Chocks away, knitters!

Dear Aunty Gerty

I am about to leave these snow-bound shores for an (even snowier) life on the other side of the pond. It’s only a short sojourn you understand, at around four months, but the perils of packing for a journey such as this given the limits of modern air travel have put me into quite a quandary with two major questions.

Firstly, what sort of project would you choose as being appropriate for my initial journey, and secondly what level of knitting supplies would you consider taking with you for the longer term?

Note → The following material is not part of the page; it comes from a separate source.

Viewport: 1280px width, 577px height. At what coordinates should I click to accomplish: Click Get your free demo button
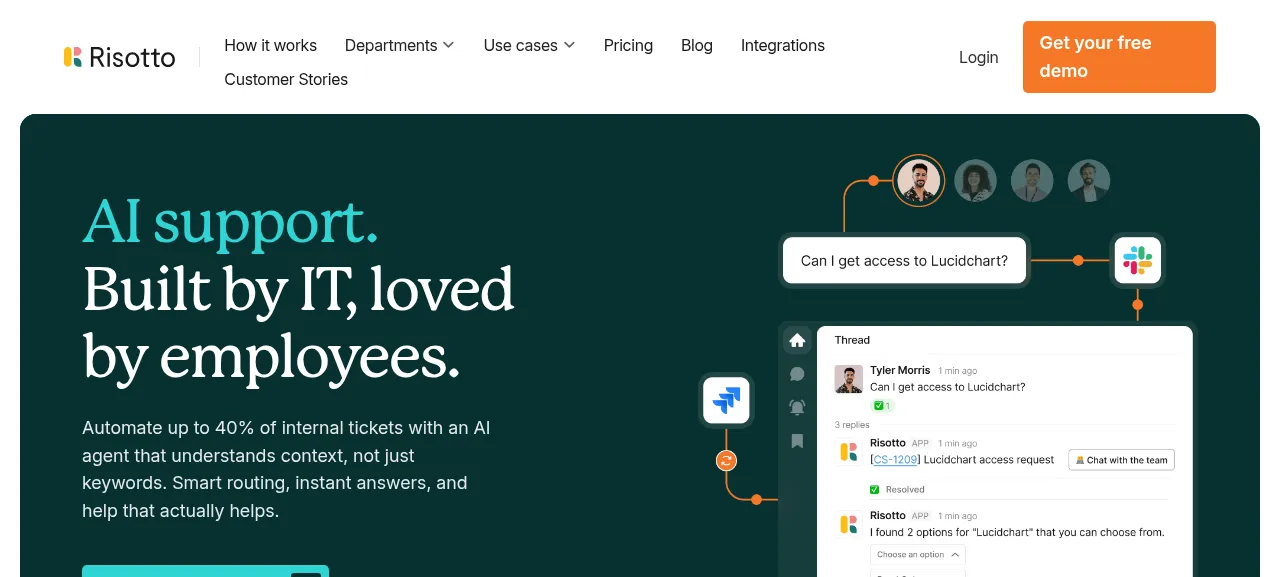click(1119, 57)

After all I need to consider any possible confusion by the powers that be at Heathrow between tools required to create fibre-filled joy and those required to create havoc and devastation, and even a slow knitter such as I will need more than one project for this kind of duration.

Yours in search of guidance,


My Dear Needles, what a pickle you have landed yourself in by leaving our lovely shores for distant lands.

Now, to address your first problem. In these cautious times, you need to find some way to disguise your knitting kit. After all, a shiny needle can be mistaken for a stiletto knife and a lovely set of interchangeable circulars for a deluxe garrotting kit by a short-sighted security man, and that ball of lovely merino, why, it’s rope for tying up the pilot.

No, you need to be more creative these days.

Your first point of disguise is when you book your flight. Emphasise to the booking staff that you are a high-class traveller and you have very specific dietary requirements. You can only eat Chinese food. With chopsticks.

Emphasise that they don’t need to worry about the chopsticks as you will provide your own. Write “Haha! These are knitting needles, you fools!” in Chinese on the ends of your best bamboo needles to complete the disguise.

Now to get your yarn on board. Knit your yarn into a lovely blanket before the flight. Nobody will suspect a thing as your classy air traveller likes to bring their own blanket.

When on board, take out your chopsticks and blanket and start knitting from the end of the blanket to create a lovely shawl to wrap around yourself as you step off your flight. A new knit and a disguise should you be on the run from Interpol.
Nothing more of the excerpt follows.